(Data entries)

^^^^^^^^^^^^^^^^

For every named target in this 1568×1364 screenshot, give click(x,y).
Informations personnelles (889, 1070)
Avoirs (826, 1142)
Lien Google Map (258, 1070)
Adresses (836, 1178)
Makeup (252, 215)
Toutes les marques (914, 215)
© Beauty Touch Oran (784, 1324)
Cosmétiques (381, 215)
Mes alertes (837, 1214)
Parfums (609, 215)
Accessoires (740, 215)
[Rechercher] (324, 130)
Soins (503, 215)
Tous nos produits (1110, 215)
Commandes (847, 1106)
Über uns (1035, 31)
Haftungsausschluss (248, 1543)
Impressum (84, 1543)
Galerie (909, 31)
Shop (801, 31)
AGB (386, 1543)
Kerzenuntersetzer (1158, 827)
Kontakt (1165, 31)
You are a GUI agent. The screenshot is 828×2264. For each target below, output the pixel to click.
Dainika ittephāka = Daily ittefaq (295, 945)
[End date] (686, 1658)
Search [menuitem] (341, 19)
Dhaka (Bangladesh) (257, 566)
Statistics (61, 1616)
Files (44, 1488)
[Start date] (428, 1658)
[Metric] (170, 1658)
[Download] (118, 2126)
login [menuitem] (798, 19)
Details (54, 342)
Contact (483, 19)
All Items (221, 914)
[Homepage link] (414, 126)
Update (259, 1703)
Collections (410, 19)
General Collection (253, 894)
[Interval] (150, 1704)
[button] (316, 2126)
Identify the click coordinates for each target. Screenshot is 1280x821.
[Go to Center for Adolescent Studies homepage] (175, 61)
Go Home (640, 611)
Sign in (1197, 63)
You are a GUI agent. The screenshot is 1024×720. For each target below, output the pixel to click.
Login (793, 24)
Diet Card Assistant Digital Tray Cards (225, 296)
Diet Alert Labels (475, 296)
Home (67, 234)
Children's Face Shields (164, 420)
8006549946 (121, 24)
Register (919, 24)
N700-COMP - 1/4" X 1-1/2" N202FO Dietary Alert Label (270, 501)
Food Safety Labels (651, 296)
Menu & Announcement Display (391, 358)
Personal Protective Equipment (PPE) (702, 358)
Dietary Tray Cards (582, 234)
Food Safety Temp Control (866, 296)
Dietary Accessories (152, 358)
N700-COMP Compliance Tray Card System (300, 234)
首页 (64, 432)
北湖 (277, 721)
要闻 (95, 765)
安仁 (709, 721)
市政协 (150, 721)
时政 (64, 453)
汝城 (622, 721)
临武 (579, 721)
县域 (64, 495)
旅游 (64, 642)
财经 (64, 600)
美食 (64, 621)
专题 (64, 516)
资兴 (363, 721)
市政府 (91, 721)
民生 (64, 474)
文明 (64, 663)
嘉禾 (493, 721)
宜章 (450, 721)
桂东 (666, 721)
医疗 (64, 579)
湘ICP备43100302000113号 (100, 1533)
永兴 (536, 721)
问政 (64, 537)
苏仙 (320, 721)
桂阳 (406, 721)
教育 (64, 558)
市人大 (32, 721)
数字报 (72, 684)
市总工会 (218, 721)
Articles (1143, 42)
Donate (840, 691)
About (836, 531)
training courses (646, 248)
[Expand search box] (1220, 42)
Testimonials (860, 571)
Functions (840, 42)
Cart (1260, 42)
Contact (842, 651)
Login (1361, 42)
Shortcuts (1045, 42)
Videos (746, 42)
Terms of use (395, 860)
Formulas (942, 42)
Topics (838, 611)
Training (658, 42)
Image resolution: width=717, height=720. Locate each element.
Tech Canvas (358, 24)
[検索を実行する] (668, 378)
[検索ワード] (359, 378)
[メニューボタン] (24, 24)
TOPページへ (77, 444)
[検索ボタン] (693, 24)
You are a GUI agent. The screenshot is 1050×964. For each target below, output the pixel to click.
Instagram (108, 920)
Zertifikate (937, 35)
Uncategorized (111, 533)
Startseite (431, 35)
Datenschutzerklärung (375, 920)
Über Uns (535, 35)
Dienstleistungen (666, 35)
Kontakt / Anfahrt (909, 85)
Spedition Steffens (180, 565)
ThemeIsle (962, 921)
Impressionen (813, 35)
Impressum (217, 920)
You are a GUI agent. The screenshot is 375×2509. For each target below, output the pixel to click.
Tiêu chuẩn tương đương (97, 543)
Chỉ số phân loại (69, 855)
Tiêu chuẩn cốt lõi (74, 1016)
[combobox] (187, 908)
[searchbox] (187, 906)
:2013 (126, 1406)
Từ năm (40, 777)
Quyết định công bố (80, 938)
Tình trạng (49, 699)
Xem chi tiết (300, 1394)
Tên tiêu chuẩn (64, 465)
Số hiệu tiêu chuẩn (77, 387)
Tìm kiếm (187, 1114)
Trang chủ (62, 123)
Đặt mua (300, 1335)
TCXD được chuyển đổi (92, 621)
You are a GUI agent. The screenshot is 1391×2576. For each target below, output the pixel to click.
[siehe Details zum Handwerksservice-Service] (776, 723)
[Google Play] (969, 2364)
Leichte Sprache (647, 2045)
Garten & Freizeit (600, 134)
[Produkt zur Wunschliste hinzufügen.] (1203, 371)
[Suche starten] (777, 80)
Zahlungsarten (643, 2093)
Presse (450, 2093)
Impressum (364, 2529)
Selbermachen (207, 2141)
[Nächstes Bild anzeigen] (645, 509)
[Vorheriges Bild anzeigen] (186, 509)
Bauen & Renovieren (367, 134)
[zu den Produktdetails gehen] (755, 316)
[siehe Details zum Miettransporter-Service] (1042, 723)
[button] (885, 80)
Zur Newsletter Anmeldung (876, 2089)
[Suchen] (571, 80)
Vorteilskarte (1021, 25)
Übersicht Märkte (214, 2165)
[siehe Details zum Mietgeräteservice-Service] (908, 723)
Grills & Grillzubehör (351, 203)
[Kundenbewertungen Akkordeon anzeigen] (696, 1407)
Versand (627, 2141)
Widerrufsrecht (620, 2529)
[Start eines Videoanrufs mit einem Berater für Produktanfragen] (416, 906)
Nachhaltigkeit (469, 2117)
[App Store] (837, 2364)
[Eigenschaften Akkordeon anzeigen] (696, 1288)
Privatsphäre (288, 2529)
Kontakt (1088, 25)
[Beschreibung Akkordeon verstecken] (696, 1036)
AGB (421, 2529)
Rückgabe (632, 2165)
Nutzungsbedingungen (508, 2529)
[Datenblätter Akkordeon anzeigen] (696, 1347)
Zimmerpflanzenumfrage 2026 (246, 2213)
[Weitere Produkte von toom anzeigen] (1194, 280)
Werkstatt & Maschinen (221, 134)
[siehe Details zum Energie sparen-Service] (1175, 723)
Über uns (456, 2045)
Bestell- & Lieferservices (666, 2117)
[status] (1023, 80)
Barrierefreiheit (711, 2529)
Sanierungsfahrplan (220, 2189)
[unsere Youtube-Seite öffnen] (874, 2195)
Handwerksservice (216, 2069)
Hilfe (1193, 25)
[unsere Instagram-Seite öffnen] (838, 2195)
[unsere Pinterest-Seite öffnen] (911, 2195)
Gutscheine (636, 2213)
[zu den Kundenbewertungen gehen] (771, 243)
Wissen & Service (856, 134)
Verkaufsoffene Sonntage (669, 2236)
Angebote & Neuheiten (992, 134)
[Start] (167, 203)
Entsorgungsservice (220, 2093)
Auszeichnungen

^^^^^^^^^^^^^^^^

**Short exercise**
Swap "GUI agent" for "interface agent" everywhere in the records above, and reproduce all the lines with nothing else altered.

**Answer to this exercise**
For every named target in this 1568×1364 screenshot, give click(x,y).
Informations personnelles (889, 1070)
Avoirs (826, 1142)
Lien Google Map (258, 1070)
Adresses (836, 1178)
Makeup (252, 215)
Toutes les marques (914, 215)
© Beauty Touch Oran (784, 1324)
Cosmétiques (381, 215)
Mes alertes (837, 1214)
Parfums (609, 215)
Accessoires (740, 215)
[Rechercher] (324, 130)
Soins (503, 215)
Tous nos produits (1110, 215)
Commandes (847, 1106)
Über uns (1035, 31)
Haftungsausschluss (248, 1543)
Impressum (84, 1543)
Galerie (909, 31)
Shop (801, 31)
AGB (386, 1543)
Kerzenuntersetzer (1158, 827)
Kontakt (1165, 31)
You are a interface agent. The screenshot is 828×2264. For each target below, output the pixel to click.
Dainika ittephāka = Daily ittefaq (295, 945)
[End date] (686, 1658)
Search [menuitem] (341, 19)
Dhaka (Bangladesh) (257, 566)
Statistics (61, 1616)
Files (44, 1488)
[Start date] (428, 1658)
[Metric] (170, 1658)
[Download] (118, 2126)
login [menuitem] (798, 19)
Details (54, 342)
Contact (483, 19)
All Items (221, 914)
[Homepage link] (414, 126)
Update (259, 1703)
Collections (410, 19)
General Collection (253, 894)
[Interval] (150, 1704)
[button] (316, 2126)
Identify the click coordinates for each target. Screenshot is 1280x821.
[Go to Center for Adolescent Studies homepage] (175, 61)
Go Home (640, 611)
Sign in (1197, 63)
You are a interface agent. The screenshot is 1024×720. For each target below, output the pixel to click.
Login (793, 24)
Diet Card Assistant Digital Tray Cards (225, 296)
Diet Alert Labels (475, 296)
Home (67, 234)
Children's Face Shields (164, 420)
8006549946 (121, 24)
Register (919, 24)
N700-COMP - 1/4" X 1-1/2" N202FO Dietary Alert Label (270, 501)
Food Safety Labels (651, 296)
Menu & Announcement Display (391, 358)
Personal Protective Equipment (PPE) (702, 358)
Dietary Tray Cards (582, 234)
Food Safety Temp Control (866, 296)
Dietary Accessories (152, 358)
N700-COMP Compliance Tray Card System (300, 234)
首页 (64, 432)
北湖 (277, 721)
要闻 (95, 765)
安仁 (709, 721)
市政协 (150, 721)
时政 (64, 453)
汝城 (622, 721)
临武 (579, 721)
县域 (64, 495)
旅游 (64, 642)
财经 (64, 600)
美食 (64, 621)
专题 (64, 516)
资兴 (363, 721)
市政府 (91, 721)
民生 (64, 474)
文明 (64, 663)
嘉禾 (493, 721)
宜章 (450, 721)
桂东 (666, 721)
医疗 (64, 579)
湘ICP备43100302000113号 (100, 1533)
永兴 (536, 721)
问政 (64, 537)
苏仙 (320, 721)
桂阳 (406, 721)
教育 (64, 558)
市人大 (32, 721)
数字报 (72, 684)
市总工会 (218, 721)
Articles (1143, 42)
Donate (840, 691)
About (836, 531)
training courses (646, 248)
[Expand search box] (1220, 42)
Testimonials (860, 571)
Functions (840, 42)
Cart (1260, 42)
Contact (842, 651)
Login (1361, 42)
Shortcuts (1045, 42)
Videos (746, 42)
Terms of use (395, 860)
Formulas (942, 42)
Topics (838, 611)
Training (658, 42)
Image resolution: width=717, height=720. Locate each element.
Tech Canvas (358, 24)
[検索を実行する] (668, 378)
[検索ワード] (359, 378)
[メニューボタン] (24, 24)
TOPページへ (77, 444)
[検索ボタン] (693, 24)
You are a interface agent. The screenshot is 1050×964. For each target below, output the pixel to click.
Instagram (108, 920)
Zertifikate (937, 35)
Uncategorized (111, 533)
Startseite (431, 35)
Datenschutzerklärung (375, 920)
Über Uns (535, 35)
Dienstleistungen (666, 35)
Kontakt / Anfahrt (909, 85)
Spedition Steffens (180, 565)
ThemeIsle (962, 921)
Impressionen (813, 35)
Impressum (217, 920)
You are a interface agent. The screenshot is 375×2509. For each target below, output the pixel to click.
Tiêu chuẩn tương đương (97, 543)
Chỉ số phân loại (69, 855)
Tiêu chuẩn cốt lõi (74, 1016)
[combobox] (187, 908)
[searchbox] (187, 906)
:2013 (126, 1406)
Từ năm (40, 777)
Quyết định công bố (80, 938)
Tình trạng (49, 699)
Xem chi tiết (300, 1394)
Tên tiêu chuẩn (64, 465)
Số hiệu tiêu chuẩn (77, 387)
Tìm kiếm (187, 1114)
Trang chủ (62, 123)
Đặt mua (300, 1335)
TCXD được chuyển đổi (92, 621)
You are a interface agent. The screenshot is 1391×2576. For each target below, output the pixel to click.
[siehe Details zum Handwerksservice-Service] (776, 723)
[Google Play] (969, 2364)
Leichte Sprache (647, 2045)
Garten & Freizeit (600, 134)
[Produkt zur Wunschliste hinzufügen.] (1203, 371)
[Suche starten] (777, 80)
Zahlungsarten (643, 2093)
Presse (450, 2093)
Impressum (364, 2529)
Selbermachen (207, 2141)
[Nächstes Bild anzeigen] (645, 509)
[Vorheriges Bild anzeigen] (186, 509)
Bauen & Renovieren (367, 134)
[zu den Produktdetails gehen] (755, 316)
[siehe Details zum Miettransporter-Service] (1042, 723)
[button] (885, 80)
Zur Newsletter Anmeldung (876, 2089)
[Suchen] (571, 80)
Vorteilskarte (1021, 25)
Übersicht Märkte (214, 2165)
[siehe Details zum Mietgeräteservice-Service] (908, 723)
Grills & Grillzubehör (351, 203)
[Kundenbewertungen Akkordeon anzeigen] (696, 1407)
Versand (627, 2141)
Widerrufsrecht (620, 2529)
[Start eines Videoanrufs mit einem Berater für Produktanfragen] (416, 906)
Nachhaltigkeit (469, 2117)
[App Store] (837, 2364)
[Eigenschaften Akkordeon anzeigen] (696, 1288)
Privatsphäre (288, 2529)
Kontakt (1088, 25)
[Beschreibung Akkordeon verstecken] (696, 1036)
AGB (421, 2529)
Rückgabe (632, 2165)
Nutzungsbedingungen (508, 2529)
[Datenblätter Akkordeon anzeigen] (696, 1347)
Zimmerpflanzenumfrage 2026 (246, 2213)
[Weitere Produkte von toom anzeigen] (1194, 280)
Werkstatt & Maschinen (221, 134)
[siehe Details zum Energie sparen-Service] (1175, 723)
Über uns (456, 2045)
Bestell- & Lieferservices (666, 2117)
[status] (1023, 80)
Barrierefreiheit (711, 2529)
Sanierungsfahrplan (220, 2189)
[unsere Youtube-Seite öffnen] (874, 2195)
Handwerksservice (216, 2069)
Hilfe (1193, 25)
[unsere Instagram-Seite öffnen] (838, 2195)
[unsere Pinterest-Seite öffnen] (911, 2195)
Gutscheine (636, 2213)
[zu den Kundenbewertungen gehen] (771, 243)
Wissen & Service (856, 134)
Verkaufsoffene Sonntage (669, 2236)
Angebote & Neuheiten (992, 134)
[Start] (167, 203)
Entsorgungsservice (220, 2093)
Auszeichnungen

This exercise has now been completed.